After the war ended, Ruler returned to the United States at Norfolk, Virginia, on 28 January 1946. She was decommissioned from RN service on 29 January, and was accepted by the US Navy the same day. In excess of the Navy's needs, she was slated for disposal and struck from the Navy Register on 20 March 1946. The ship was sold on 13 May and scrapped within the year.

==Design and description==
These ships were all larger and had a greater aircraft capacity than the preceding American built escort carriers. They were also all laid down as escort carriers and not converted merchant ships. The ships had a complement of 646 men and an overall length of 492 ft 3 in, a beam of 69 ft 6 in and a draught of 25 ft 6 in. Propulsion was provided by two boilers which were connected to a steam turbine; it drove a shaft giving 9,350 brake horsepower (SHP), which could propel the ship at 16.5 kn.

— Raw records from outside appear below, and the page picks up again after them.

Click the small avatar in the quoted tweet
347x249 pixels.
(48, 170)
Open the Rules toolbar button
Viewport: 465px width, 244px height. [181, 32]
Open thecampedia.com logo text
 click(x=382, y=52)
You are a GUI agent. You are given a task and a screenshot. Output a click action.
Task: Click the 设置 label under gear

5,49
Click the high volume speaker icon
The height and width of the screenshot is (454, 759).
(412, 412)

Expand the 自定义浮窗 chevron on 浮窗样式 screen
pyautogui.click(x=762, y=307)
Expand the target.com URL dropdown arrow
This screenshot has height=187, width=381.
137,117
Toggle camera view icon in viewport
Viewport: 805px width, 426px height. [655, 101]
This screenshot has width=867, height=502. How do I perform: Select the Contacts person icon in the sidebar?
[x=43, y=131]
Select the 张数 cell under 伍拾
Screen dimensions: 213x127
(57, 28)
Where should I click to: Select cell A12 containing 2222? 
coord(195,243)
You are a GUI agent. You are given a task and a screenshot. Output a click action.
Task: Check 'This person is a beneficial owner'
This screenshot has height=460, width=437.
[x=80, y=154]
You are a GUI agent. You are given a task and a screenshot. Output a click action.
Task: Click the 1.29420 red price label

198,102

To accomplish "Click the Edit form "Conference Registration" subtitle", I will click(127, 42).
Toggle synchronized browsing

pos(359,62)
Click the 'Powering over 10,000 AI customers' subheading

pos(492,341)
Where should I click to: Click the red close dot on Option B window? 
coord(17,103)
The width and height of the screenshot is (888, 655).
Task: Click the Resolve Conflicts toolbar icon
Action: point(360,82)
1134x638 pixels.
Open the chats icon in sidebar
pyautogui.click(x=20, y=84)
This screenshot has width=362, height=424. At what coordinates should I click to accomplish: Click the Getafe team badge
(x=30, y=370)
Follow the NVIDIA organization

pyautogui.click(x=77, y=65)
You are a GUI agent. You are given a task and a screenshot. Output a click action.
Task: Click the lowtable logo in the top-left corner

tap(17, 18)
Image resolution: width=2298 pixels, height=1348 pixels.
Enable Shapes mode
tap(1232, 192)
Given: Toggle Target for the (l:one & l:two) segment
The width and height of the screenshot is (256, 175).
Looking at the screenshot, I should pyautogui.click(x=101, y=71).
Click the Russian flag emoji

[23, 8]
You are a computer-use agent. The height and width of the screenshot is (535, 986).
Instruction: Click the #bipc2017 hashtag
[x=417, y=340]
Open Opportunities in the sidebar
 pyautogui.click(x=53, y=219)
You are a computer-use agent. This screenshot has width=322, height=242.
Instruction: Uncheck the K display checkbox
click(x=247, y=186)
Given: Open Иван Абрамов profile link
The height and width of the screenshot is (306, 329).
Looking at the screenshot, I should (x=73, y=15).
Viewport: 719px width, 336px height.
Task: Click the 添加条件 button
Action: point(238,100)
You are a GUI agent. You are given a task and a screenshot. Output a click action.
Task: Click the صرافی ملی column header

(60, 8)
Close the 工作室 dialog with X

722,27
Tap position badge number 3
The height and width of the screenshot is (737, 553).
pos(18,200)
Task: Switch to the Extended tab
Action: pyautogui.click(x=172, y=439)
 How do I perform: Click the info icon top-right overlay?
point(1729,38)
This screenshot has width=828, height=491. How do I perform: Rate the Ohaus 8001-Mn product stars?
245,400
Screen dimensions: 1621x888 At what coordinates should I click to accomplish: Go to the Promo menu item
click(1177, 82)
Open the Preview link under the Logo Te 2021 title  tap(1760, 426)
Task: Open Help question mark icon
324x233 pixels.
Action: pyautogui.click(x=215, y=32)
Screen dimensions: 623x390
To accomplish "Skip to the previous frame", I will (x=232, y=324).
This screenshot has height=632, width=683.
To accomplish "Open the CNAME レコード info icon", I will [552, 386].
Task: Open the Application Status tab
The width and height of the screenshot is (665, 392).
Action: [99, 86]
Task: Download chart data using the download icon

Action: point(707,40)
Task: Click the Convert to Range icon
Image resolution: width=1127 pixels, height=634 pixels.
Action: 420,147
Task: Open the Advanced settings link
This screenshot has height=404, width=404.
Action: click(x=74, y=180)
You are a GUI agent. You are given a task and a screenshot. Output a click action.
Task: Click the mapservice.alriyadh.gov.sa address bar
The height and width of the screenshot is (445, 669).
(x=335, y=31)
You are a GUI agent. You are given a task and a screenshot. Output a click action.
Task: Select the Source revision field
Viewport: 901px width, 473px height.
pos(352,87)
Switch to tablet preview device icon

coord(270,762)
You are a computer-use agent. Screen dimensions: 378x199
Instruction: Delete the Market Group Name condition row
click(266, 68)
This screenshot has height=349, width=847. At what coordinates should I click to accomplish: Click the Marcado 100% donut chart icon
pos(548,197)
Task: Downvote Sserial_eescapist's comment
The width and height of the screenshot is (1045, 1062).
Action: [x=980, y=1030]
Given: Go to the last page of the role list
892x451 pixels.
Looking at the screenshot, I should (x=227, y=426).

Aircraft facilities were a small combined bridge/flight control on the starboard side, two aircraft lifts 43 ft by 34 ft, one aircraft catapult and nine arrestor wires. Aircraft could be housed in the 260 ft by 62 ft hangar below the flight deck. Rulers armament comprised: two 4"/50, 5"/38 or 5"/51 Dual Purpose guns in single mounts, sixteen 40 mm Bofors anti-aircraft guns in twin mounts and twenty 20 mm Oerlikon anti-aircraft cannons in single mounts. Each ship had a maximum aircraft capacity of twenty-four aircraft which could be a mixture of Grumman Martlets, Vought F4U Corsairs or Hawker Sea Hurricane fighter aircraft and Fairey Swordfish or Grumman Avenger anti-submarine torpedo bombers.